== Data provided ==
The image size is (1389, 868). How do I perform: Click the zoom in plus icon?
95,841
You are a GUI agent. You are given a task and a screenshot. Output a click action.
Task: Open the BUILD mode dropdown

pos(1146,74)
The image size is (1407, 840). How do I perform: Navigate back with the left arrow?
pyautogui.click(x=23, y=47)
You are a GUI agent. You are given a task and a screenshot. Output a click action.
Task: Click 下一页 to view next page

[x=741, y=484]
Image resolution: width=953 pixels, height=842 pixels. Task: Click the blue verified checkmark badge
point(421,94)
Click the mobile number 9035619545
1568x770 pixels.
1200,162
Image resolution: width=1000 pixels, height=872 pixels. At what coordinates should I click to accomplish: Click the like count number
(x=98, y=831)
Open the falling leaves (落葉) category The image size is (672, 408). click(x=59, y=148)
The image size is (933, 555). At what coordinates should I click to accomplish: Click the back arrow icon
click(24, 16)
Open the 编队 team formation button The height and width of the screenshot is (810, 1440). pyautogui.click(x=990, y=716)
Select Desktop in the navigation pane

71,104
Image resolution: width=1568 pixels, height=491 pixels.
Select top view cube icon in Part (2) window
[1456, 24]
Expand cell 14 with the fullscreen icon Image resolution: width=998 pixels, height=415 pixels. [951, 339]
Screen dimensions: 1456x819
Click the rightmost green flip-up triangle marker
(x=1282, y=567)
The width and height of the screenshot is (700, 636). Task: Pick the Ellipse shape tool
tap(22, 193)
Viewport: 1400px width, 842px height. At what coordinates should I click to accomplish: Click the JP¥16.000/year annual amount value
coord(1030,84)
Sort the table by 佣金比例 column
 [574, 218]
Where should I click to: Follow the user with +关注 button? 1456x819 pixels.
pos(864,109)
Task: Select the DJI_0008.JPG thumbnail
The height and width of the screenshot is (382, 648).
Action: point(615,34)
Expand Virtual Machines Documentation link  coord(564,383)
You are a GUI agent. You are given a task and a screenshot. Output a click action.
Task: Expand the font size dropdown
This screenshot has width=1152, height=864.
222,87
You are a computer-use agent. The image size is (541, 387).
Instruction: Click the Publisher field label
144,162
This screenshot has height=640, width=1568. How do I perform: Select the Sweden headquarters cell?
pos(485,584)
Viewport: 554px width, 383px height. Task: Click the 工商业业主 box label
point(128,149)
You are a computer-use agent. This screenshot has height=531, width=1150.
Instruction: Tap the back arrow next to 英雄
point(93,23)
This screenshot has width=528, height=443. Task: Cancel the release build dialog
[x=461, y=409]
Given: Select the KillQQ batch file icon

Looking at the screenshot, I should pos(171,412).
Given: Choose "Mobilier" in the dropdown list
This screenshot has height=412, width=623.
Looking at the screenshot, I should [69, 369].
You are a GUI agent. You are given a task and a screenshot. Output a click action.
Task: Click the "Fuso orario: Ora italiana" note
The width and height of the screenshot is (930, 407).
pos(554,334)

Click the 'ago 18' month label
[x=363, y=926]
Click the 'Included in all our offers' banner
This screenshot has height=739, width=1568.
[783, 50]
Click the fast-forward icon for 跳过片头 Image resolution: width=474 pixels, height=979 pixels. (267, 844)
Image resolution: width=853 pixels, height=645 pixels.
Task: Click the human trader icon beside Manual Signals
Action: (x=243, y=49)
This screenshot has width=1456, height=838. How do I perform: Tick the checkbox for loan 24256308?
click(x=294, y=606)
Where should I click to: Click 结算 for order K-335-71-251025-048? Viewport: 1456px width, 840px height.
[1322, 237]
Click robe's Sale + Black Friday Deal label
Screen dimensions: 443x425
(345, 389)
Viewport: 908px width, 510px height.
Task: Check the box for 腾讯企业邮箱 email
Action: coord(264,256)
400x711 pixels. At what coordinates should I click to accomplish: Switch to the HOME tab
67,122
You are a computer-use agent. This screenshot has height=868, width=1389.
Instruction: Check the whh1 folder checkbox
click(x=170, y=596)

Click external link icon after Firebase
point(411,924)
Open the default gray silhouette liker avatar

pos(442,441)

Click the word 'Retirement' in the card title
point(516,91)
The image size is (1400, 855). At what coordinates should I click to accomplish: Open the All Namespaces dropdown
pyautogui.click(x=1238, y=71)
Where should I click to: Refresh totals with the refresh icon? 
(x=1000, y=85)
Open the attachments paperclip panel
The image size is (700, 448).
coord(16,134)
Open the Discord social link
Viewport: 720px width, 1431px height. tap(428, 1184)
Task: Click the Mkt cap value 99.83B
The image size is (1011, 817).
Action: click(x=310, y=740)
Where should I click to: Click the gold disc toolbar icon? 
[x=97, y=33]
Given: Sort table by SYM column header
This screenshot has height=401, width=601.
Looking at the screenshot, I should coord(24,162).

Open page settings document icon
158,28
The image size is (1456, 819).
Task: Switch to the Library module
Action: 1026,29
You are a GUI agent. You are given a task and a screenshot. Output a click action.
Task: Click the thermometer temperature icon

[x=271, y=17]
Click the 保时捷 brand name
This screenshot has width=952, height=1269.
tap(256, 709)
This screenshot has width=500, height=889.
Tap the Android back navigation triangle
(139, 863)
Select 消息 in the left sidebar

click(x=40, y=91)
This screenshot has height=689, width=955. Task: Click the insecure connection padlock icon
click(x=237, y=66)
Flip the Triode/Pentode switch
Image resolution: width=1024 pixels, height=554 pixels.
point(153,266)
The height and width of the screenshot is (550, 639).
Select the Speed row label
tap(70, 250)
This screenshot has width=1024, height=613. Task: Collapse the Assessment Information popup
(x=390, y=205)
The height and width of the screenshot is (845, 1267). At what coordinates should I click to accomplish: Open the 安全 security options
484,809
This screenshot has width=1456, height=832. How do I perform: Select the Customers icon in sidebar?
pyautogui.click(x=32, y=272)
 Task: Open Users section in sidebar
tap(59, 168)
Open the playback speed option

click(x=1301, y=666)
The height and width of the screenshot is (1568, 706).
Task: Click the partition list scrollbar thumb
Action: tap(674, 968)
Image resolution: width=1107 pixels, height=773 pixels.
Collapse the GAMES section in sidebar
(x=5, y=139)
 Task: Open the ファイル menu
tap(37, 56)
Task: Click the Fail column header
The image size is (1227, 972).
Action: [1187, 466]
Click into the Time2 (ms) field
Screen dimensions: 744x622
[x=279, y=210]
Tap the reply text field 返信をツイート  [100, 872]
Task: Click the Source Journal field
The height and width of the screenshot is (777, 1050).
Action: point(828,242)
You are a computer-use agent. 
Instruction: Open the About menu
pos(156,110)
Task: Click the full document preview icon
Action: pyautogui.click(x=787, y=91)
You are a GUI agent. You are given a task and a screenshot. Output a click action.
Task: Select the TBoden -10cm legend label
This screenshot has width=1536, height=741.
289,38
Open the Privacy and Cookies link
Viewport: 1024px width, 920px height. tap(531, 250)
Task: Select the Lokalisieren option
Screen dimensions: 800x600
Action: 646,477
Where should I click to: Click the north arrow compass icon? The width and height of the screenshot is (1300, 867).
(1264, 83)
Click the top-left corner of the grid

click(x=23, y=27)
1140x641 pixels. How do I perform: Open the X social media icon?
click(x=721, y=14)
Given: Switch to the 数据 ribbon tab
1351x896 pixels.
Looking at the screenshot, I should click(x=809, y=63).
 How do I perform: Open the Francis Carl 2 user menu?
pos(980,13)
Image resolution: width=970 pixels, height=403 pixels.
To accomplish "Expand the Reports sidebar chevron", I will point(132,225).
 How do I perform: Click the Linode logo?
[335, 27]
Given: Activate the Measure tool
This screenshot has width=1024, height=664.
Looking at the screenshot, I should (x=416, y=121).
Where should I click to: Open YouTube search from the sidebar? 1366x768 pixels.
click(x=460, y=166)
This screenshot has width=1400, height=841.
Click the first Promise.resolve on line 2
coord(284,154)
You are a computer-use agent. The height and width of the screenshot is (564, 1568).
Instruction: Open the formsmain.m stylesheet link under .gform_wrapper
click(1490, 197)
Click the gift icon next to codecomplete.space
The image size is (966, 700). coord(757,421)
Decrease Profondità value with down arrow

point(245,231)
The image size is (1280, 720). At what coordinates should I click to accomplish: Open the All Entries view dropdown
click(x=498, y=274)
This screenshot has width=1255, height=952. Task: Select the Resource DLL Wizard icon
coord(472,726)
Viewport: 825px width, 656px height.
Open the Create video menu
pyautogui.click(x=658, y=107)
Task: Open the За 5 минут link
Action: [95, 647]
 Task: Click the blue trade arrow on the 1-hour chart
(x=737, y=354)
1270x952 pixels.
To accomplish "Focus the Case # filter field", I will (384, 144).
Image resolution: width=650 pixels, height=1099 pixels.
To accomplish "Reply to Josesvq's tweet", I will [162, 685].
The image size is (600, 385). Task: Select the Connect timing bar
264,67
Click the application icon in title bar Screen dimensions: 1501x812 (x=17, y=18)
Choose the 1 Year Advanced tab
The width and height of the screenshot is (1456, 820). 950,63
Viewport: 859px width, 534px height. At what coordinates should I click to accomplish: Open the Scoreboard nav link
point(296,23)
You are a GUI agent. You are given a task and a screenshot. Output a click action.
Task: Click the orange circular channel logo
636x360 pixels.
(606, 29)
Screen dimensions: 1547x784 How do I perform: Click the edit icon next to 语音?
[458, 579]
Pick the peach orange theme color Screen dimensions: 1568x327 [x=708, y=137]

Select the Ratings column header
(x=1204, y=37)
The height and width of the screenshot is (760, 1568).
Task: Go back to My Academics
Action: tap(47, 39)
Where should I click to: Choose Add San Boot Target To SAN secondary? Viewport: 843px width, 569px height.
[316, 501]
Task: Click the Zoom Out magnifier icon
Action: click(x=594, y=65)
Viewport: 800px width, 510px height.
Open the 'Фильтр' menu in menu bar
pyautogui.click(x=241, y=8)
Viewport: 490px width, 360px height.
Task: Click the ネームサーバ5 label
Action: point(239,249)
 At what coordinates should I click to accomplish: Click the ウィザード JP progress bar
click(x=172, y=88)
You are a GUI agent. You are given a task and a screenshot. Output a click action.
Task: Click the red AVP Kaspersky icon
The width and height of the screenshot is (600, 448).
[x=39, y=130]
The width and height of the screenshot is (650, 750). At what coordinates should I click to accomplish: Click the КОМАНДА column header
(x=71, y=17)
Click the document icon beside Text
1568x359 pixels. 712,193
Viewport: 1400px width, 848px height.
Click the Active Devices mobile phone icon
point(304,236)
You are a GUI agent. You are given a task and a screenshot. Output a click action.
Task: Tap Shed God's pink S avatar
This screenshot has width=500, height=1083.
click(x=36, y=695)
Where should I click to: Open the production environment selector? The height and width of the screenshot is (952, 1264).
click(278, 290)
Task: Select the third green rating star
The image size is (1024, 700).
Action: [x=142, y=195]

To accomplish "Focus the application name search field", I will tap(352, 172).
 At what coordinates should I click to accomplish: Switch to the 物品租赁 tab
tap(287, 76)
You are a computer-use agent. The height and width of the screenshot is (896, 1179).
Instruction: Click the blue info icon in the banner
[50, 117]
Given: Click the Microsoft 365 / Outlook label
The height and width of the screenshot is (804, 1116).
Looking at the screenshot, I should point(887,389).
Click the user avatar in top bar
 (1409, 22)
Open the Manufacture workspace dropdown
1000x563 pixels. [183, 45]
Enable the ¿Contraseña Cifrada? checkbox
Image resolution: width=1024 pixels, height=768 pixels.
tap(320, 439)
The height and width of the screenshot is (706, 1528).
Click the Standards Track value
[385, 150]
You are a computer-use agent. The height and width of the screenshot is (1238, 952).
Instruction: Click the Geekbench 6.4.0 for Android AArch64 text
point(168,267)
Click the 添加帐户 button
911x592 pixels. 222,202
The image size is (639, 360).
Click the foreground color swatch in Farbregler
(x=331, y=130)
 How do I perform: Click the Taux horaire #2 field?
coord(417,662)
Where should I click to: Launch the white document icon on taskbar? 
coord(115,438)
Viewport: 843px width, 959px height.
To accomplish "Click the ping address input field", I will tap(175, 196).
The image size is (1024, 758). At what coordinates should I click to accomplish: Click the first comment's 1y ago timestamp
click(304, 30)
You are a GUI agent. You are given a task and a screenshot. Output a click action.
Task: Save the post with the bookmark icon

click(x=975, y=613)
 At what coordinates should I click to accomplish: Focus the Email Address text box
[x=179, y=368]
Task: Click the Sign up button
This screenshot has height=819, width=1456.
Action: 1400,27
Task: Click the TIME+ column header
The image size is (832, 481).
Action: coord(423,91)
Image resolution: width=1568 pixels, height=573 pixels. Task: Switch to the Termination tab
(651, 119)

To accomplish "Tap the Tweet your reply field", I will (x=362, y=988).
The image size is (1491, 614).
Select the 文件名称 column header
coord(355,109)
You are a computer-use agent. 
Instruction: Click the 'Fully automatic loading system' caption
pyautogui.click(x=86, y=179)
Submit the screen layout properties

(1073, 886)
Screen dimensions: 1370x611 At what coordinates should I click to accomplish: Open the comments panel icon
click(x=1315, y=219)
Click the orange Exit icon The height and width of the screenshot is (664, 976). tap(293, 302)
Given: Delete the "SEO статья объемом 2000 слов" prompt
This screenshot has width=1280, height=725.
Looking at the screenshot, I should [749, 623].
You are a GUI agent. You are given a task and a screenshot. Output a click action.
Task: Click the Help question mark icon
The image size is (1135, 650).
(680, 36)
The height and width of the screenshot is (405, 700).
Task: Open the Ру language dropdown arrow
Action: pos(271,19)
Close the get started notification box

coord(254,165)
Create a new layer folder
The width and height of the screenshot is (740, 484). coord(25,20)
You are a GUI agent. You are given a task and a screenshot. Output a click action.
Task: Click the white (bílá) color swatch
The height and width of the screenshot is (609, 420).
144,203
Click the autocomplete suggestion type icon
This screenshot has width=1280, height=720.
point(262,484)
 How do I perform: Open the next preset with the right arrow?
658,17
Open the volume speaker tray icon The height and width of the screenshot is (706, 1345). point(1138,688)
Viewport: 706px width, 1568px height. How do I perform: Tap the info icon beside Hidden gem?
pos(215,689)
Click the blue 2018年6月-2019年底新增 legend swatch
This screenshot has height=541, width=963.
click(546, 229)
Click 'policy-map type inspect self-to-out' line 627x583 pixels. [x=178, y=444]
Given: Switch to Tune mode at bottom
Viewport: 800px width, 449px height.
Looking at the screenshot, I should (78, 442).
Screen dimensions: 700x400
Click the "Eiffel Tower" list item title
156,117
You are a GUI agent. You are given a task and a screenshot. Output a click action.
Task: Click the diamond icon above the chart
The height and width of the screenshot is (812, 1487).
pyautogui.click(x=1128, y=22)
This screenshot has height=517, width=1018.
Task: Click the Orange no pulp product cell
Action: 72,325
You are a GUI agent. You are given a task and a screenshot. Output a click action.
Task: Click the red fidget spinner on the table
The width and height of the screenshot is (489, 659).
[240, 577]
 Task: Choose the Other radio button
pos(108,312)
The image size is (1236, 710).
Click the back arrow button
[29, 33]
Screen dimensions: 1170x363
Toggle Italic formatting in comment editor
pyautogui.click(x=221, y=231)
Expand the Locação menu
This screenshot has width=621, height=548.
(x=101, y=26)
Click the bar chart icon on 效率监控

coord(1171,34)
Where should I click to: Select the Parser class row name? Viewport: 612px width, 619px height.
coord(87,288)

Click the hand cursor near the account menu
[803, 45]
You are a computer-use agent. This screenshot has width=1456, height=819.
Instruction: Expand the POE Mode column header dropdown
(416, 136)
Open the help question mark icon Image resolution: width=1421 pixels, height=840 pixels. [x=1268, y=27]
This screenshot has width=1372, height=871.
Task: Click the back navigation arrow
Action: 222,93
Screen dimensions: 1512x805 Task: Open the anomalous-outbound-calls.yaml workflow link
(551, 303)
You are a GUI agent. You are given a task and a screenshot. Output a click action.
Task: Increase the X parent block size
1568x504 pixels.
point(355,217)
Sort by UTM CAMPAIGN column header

== Goal ==
Format the entries starting at the line containing "Decrease Profondità value with down arrow" and ending at the line containing "point(296,23)" as a numbered list, leaving out blank lines.

== Finished exercise ==
1. Decrease Profondità value with down arrow
2. point(245,231)
3. The image size is (1280, 720). At what coordinates should I click to accomplish: Open the All Entries view dropdown
4. click(x=498, y=274)
5. This screenshot has width=1255, height=952. Task: Select the Resource DLL Wizard icon
6. coord(472,726)
7. Viewport: 825px width, 656px height.
8. Open the Create video menu
9. pyautogui.click(x=658, y=107)
10. Task: Open the За 5 минут link
11. Action: [95, 647]
12.  Task: Click the blue trade arrow on the 1-hour chart
13. (x=737, y=354)
14. 1270x952 pixels.
15. To accomplish "Focus the Case # filter field", I will (384, 144).
16. Image resolution: width=650 pixels, height=1099 pixels.
17. To accomplish "Reply to Josesvq's tweet", I will [162, 685].
18. The image size is (600, 385). Task: Select the Connect timing bar
19. 264,67
20. Click the application icon in title bar Screen dimensions: 1501x812 (x=17, y=18)
21. Choose the 1 Year Advanced tab
22. The width and height of the screenshot is (1456, 820). 950,63
23. Viewport: 859px width, 534px height. At what coordinates should I click to accomplish: Open the Scoreboard nav link
24. point(296,23)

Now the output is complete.